If you are looking to learn more about the different types of home inspections and when you might have them done you can check out our guide which outlines the different types of home inspections and when you might have them done [Different Types of Home Inspections].
To learn more about the importance of home inspections you can read our guide which explains why home inspections are important [The Importance of Doing a Home Inspection]. If you want to learn more about home inspections and how they are different from appraisals, you can read our guide to the difference between home inspections and appraisals [Home Inspection vs. Home Appraisal: What are the Differences].
Cost-of-repair contingency clause
The cost-of-repair contingency clause is a contingency clause that specifies the amount of money required to perform necessary repairs. For instance, if a home inspector notes in their report that repairs for the home will cost more than a certain dollar amount, the buyer would be allowed to back out of their contract to buy this home.
Ideally, the buyer’s earnest money deposit in this scenario would be returned to them. Frequently, the cost-of-repair contingency is based on a certain percentage of a home’s sale price, such as 1% to 2% of the home’s sale price.
Appraisal contingency clause
The appraisal contingency clause is meant to protect the buyer because it helps to ensure that the property’s fair market value corresponds to a minimum specified amount of money. This helps ensure that a buyer is not overpaying when they are buying a home.
If a professional real estate appraiser performs an appraisal and the property’s appraised fair market value is lower than the minimum specified amount of money for this contingency, the buyer will be able to back out of the transaction.

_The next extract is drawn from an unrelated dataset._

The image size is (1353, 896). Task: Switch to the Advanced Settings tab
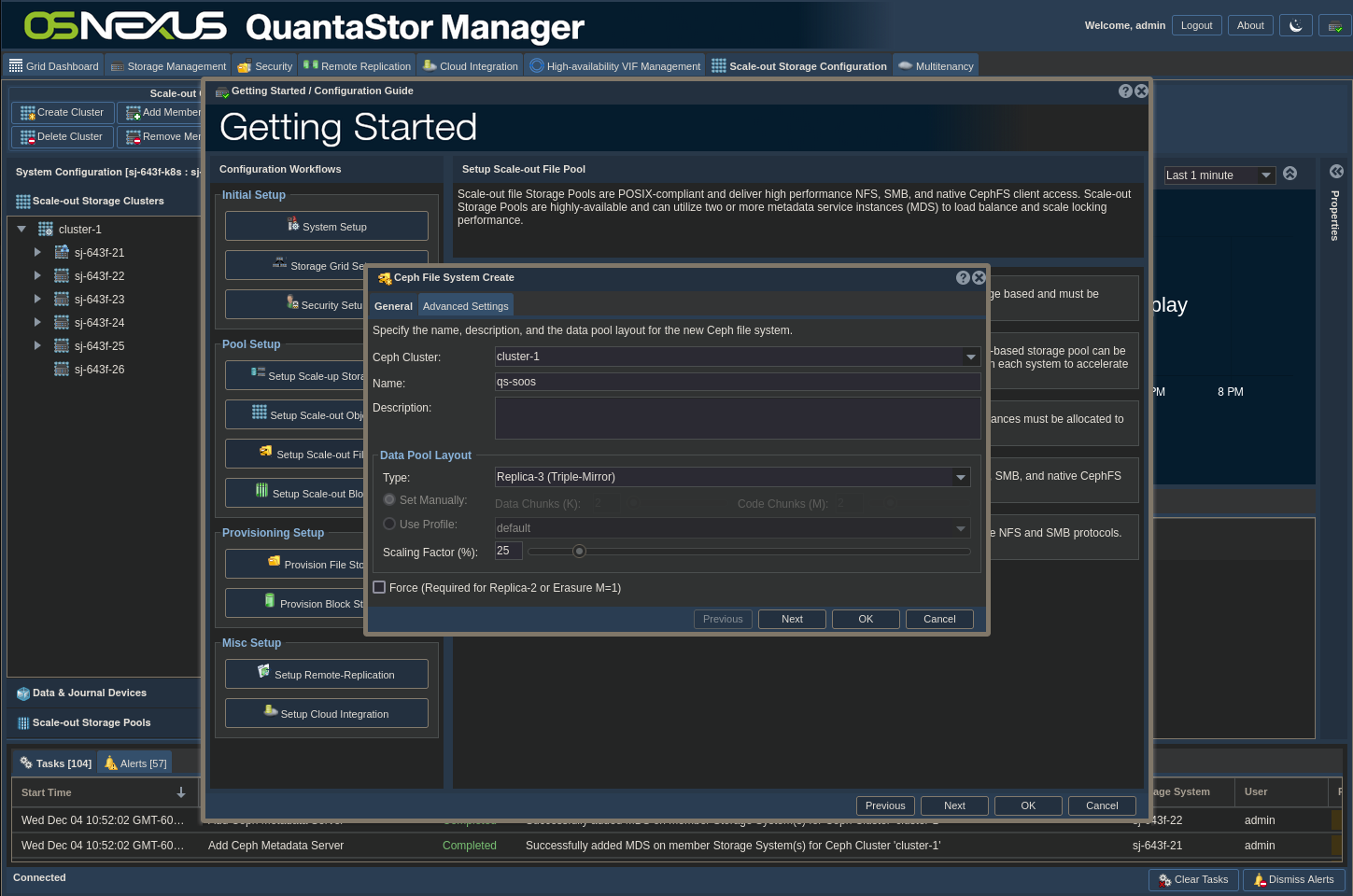click(x=465, y=306)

Ideally, your appraisal contingency clause will be written in such a way that it will force the seller to refund your earnest deposit money. Or the seller can opt to choose to lower the previously agreed-upon sale price for the home to match the amount of money that represents the home’s appraised fair market value.

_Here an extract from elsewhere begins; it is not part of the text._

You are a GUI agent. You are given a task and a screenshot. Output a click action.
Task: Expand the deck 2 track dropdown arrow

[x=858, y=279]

However, an appraisal contingency might contain language that permits the buyer to proceed with the transaction even if the property’s appraised value is below the specified amount. This generally happens within a certain amount of days after a buyer has received and reviewed the appraiser’s report with their appraised value for the home. If the buyer wishes to back out of the contract, they will have to back out of the deal within a certain amount of time specified in the appraisal contingency clause.

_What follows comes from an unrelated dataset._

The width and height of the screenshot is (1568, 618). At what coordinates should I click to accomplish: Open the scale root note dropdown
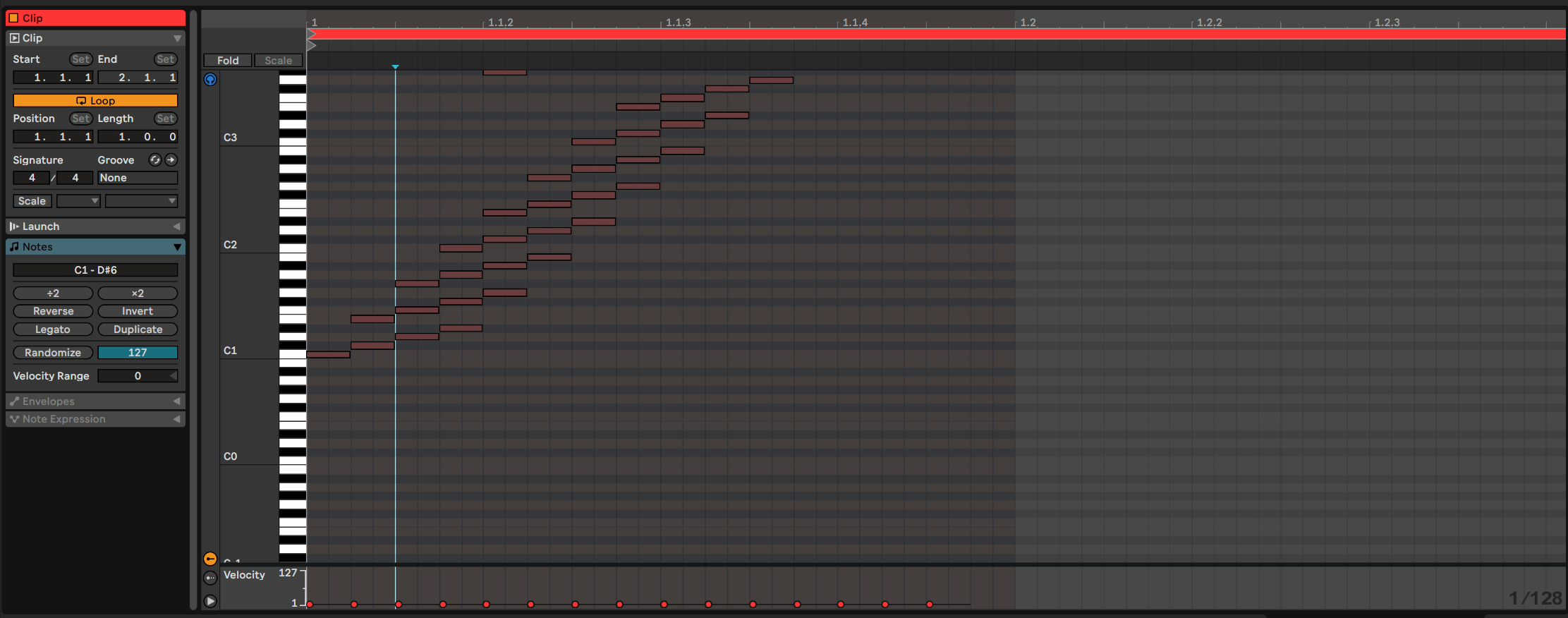[x=78, y=201]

An appraisal contingency clause will usually include a certain release date, a date on or before which the buyer will need to notify the seller if there are any issues with the appraisal. If the appraisal comes back and the appraised value of the home corresponds with the sale price, the transaction will proceed.
If there are no issues with the appraisal contingency, then the buyer will have been deemed satisfied with this contingency. Once a buyer has been deemed satisfied with this contingency, the buyer will not be able to back out of this transaction.
To learn about the difference between appraisals and current market assessments you can check out our guide which details the difference between appraisals and current market assessments [Differences Between a Home Appraisal and a Current Market Assessment in Ontario].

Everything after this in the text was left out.